Task
Each entry must be restated word for word, with nothing omitted.

Dataset entries
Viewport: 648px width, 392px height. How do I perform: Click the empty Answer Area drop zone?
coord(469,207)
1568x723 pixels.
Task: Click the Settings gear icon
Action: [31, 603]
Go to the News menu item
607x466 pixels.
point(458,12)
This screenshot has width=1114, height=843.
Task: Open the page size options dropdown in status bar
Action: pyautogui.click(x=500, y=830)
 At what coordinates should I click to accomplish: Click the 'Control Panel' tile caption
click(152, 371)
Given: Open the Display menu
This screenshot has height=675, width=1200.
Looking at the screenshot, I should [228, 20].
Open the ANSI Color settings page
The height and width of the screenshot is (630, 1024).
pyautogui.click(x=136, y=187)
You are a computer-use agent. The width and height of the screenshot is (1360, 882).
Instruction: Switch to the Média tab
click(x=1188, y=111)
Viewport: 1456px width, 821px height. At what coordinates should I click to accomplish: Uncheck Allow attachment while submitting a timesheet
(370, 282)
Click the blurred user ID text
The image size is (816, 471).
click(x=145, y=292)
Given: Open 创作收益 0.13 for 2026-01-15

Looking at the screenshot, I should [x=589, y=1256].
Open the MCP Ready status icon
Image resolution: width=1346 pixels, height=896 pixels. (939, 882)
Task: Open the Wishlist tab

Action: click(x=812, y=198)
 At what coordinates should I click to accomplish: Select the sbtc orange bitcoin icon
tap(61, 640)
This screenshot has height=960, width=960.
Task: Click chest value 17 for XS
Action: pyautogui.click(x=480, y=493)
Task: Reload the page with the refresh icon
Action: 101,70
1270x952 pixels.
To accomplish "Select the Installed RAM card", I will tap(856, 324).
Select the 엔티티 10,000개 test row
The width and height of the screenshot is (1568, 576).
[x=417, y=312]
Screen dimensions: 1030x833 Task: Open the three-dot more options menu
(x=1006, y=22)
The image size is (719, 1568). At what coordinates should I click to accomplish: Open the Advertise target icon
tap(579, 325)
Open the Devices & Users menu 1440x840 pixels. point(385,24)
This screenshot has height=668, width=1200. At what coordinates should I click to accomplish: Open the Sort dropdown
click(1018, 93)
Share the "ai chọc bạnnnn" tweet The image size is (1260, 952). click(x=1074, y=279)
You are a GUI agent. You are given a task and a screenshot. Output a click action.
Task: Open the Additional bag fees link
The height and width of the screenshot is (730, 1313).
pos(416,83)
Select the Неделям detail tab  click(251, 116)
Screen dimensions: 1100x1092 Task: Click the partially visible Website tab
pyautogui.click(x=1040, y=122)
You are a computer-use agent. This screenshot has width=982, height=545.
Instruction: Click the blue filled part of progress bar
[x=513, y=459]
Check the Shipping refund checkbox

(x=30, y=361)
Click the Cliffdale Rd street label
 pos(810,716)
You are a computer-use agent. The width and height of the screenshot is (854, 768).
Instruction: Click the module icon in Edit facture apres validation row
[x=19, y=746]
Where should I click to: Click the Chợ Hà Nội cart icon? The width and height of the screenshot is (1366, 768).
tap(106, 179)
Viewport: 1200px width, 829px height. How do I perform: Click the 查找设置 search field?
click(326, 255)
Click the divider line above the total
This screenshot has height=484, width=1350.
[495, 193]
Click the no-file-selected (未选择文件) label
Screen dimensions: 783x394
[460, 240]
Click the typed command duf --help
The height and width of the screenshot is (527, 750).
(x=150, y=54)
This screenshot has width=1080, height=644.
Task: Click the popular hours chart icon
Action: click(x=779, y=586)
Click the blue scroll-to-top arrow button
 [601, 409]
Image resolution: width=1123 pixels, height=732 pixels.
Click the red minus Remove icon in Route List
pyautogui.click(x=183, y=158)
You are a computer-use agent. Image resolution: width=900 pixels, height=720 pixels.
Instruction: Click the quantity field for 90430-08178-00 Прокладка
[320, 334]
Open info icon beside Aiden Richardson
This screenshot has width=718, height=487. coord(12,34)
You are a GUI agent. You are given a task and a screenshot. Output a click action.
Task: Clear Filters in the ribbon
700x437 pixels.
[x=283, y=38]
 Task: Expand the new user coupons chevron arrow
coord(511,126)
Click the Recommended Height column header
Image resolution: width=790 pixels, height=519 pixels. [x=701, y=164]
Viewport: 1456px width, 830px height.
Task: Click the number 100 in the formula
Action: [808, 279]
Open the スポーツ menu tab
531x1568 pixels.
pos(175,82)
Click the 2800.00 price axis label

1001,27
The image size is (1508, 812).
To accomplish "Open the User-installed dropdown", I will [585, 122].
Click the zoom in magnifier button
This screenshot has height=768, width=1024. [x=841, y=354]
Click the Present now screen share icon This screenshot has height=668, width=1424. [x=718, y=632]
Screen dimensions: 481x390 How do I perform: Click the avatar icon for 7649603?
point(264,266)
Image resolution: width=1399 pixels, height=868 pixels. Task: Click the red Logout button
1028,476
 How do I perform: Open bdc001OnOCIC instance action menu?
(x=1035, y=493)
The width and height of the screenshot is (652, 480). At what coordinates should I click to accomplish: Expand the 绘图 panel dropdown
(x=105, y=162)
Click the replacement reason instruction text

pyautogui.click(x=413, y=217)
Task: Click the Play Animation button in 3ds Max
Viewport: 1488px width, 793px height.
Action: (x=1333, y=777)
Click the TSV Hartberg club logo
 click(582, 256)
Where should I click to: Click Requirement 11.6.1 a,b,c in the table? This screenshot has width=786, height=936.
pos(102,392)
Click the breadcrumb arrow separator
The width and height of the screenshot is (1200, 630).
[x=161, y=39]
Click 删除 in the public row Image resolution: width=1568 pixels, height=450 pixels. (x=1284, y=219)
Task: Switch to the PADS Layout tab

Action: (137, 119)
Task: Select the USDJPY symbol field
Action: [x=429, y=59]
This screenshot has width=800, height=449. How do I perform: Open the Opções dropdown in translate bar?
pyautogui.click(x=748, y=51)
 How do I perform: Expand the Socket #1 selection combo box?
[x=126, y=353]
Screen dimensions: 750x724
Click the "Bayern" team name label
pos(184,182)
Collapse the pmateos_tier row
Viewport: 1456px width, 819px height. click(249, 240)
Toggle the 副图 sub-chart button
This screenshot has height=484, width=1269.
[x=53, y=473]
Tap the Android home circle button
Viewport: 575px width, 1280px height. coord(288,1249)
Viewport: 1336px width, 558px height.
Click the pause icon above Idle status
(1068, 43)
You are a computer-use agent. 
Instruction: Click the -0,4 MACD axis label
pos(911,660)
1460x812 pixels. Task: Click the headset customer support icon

Result of the exercise
Viewport: 648px width, 392px height. How do I perform: Click the empty Answer Area drop zone?
coord(469,207)
1568x723 pixels.
Task: Click the Settings gear icon
Action: [31, 603]
Go to the News menu item
607x466 pixels.
point(458,12)
This screenshot has width=1114, height=843.
Task: Open the page size options dropdown in status bar
Action: pyautogui.click(x=500, y=830)
 At what coordinates should I click to accomplish: Click the 'Control Panel' tile caption
click(152, 371)
Given: Open the Display menu
This screenshot has height=675, width=1200.
Looking at the screenshot, I should [228, 20].
Open the ANSI Color settings page
The height and width of the screenshot is (630, 1024).
pyautogui.click(x=136, y=187)
You are a computer-use agent. The width and height of the screenshot is (1360, 882).
Instruction: Switch to the Média tab
click(x=1188, y=111)
Viewport: 1456px width, 821px height. At what coordinates should I click to accomplish: Uncheck Allow attachment while submitting a timesheet
(370, 282)
Click the blurred user ID text
The image size is (816, 471).
click(x=145, y=292)
Given: Open 创作收益 0.13 for 2026-01-15

Looking at the screenshot, I should [x=589, y=1256].
Open the MCP Ready status icon
Image resolution: width=1346 pixels, height=896 pixels. (939, 882)
Task: Open the Wishlist tab

Action: click(x=812, y=198)
 At what coordinates should I click to accomplish: Select the sbtc orange bitcoin icon
tap(61, 640)
This screenshot has height=960, width=960.
Task: Click chest value 17 for XS
Action: pyautogui.click(x=480, y=493)
Task: Reload the page with the refresh icon
Action: 101,70
1270x952 pixels.
To accomplish "Select the Installed RAM card", I will tap(856, 324).
Select the 엔티티 10,000개 test row
The width and height of the screenshot is (1568, 576).
[x=417, y=312]
Screen dimensions: 1030x833 Task: Open the three-dot more options menu
(x=1006, y=22)
The image size is (719, 1568). At what coordinates should I click to accomplish: Open the Advertise target icon
tap(579, 325)
Open the Devices & Users menu 1440x840 pixels. point(385,24)
This screenshot has height=668, width=1200. At what coordinates should I click to accomplish: Open the Sort dropdown
click(1018, 93)
Share the "ai chọc bạnnnn" tweet The image size is (1260, 952). click(x=1074, y=279)
You are a GUI agent. You are given a task and a screenshot. Output a click action.
Task: Open the Additional bag fees link
The height and width of the screenshot is (730, 1313).
pos(416,83)
Select the Неделям detail tab  click(251, 116)
Screen dimensions: 1100x1092 Task: Click the partially visible Website tab
pyautogui.click(x=1040, y=122)
You are a computer-use agent. This screenshot has width=982, height=545.
Instruction: Click the blue filled part of progress bar
[x=513, y=459]
Check the Shipping refund checkbox

(x=30, y=361)
Click the Cliffdale Rd street label
 pos(810,716)
You are a computer-use agent. The width and height of the screenshot is (854, 768).
Instruction: Click the module icon in Edit facture apres validation row
[x=19, y=746]
Where should I click to: Click the Chợ Hà Nội cart icon? The width and height of the screenshot is (1366, 768).
tap(106, 179)
Viewport: 1200px width, 829px height. How do I perform: Click the 查找设置 search field?
click(326, 255)
Click the divider line above the total
This screenshot has height=484, width=1350.
[495, 193]
Click the no-file-selected (未选择文件) label
Screen dimensions: 783x394
[460, 240]
Click the typed command duf --help
The height and width of the screenshot is (527, 750).
(x=150, y=54)
This screenshot has width=1080, height=644.
Task: Click the popular hours chart icon
Action: click(x=779, y=586)
Click the blue scroll-to-top arrow button
 [601, 409]
Image resolution: width=1123 pixels, height=732 pixels.
Click the red minus Remove icon in Route List
pyautogui.click(x=183, y=158)
You are a computer-use agent. Image resolution: width=900 pixels, height=720 pixels.
Instruction: Click the quantity field for 90430-08178-00 Прокладка
[320, 334]
Open info icon beside Aiden Richardson
This screenshot has width=718, height=487. coord(12,34)
You are a GUI agent. You are given a task and a screenshot. Output a click action.
Task: Clear Filters in the ribbon
700x437 pixels.
[x=283, y=38]
 Task: Expand the new user coupons chevron arrow
coord(511,126)
Click the Recommended Height column header
Image resolution: width=790 pixels, height=519 pixels. [x=701, y=164]
Viewport: 1456px width, 830px height.
Task: Click the number 100 in the formula
Action: [808, 279]
Open the スポーツ menu tab
531x1568 pixels.
pos(175,82)
Click the 2800.00 price axis label

1001,27
The image size is (1508, 812).
To accomplish "Open the User-installed dropdown", I will [585, 122].
Click the zoom in magnifier button
This screenshot has height=768, width=1024. [x=841, y=354]
Click the Present now screen share icon This screenshot has height=668, width=1424. [x=718, y=632]
Screen dimensions: 481x390 How do I perform: Click the avatar icon for 7649603?
point(264,266)
Image resolution: width=1399 pixels, height=868 pixels. Task: Click the red Logout button
1028,476
 How do I perform: Open bdc001OnOCIC instance action menu?
(x=1035, y=493)
The width and height of the screenshot is (652, 480). At what coordinates should I click to accomplish: Expand the 绘图 panel dropdown
(x=105, y=162)
Click the replacement reason instruction text

pyautogui.click(x=413, y=217)
Task: Click the Play Animation button in 3ds Max
Viewport: 1488px width, 793px height.
Action: (x=1333, y=777)
Click the TSV Hartberg club logo
 click(582, 256)
Where should I click to: Click Requirement 11.6.1 a,b,c in the table? This screenshot has width=786, height=936.
pos(102,392)
Click the breadcrumb arrow separator
The width and height of the screenshot is (1200, 630).
[x=161, y=39]
Click 删除 in the public row Image resolution: width=1568 pixels, height=450 pixels. (x=1284, y=219)
Task: Switch to the PADS Layout tab

Action: (137, 119)
Task: Select the USDJPY symbol field
Action: [x=429, y=59]
This screenshot has width=800, height=449. How do I perform: Open the Opções dropdown in translate bar?
pyautogui.click(x=748, y=51)
 How do I perform: Expand the Socket #1 selection combo box?
[x=126, y=353]
Screen dimensions: 750x724
Click the "Bayern" team name label
pos(184,182)
Collapse the pmateos_tier row
Viewport: 1456px width, 819px height. click(249, 240)
Toggle the 副图 sub-chart button
This screenshot has height=484, width=1269.
[x=53, y=473]
Tap the Android home circle button
Viewport: 575px width, 1280px height. coord(288,1249)
Viewport: 1336px width, 558px height.
Click the pause icon above Idle status
(1068, 43)
You are a computer-use agent. 
Instruction: Click the -0,4 MACD axis label
pos(911,660)
1460x812 pixels. Task: Click the headset customer support icon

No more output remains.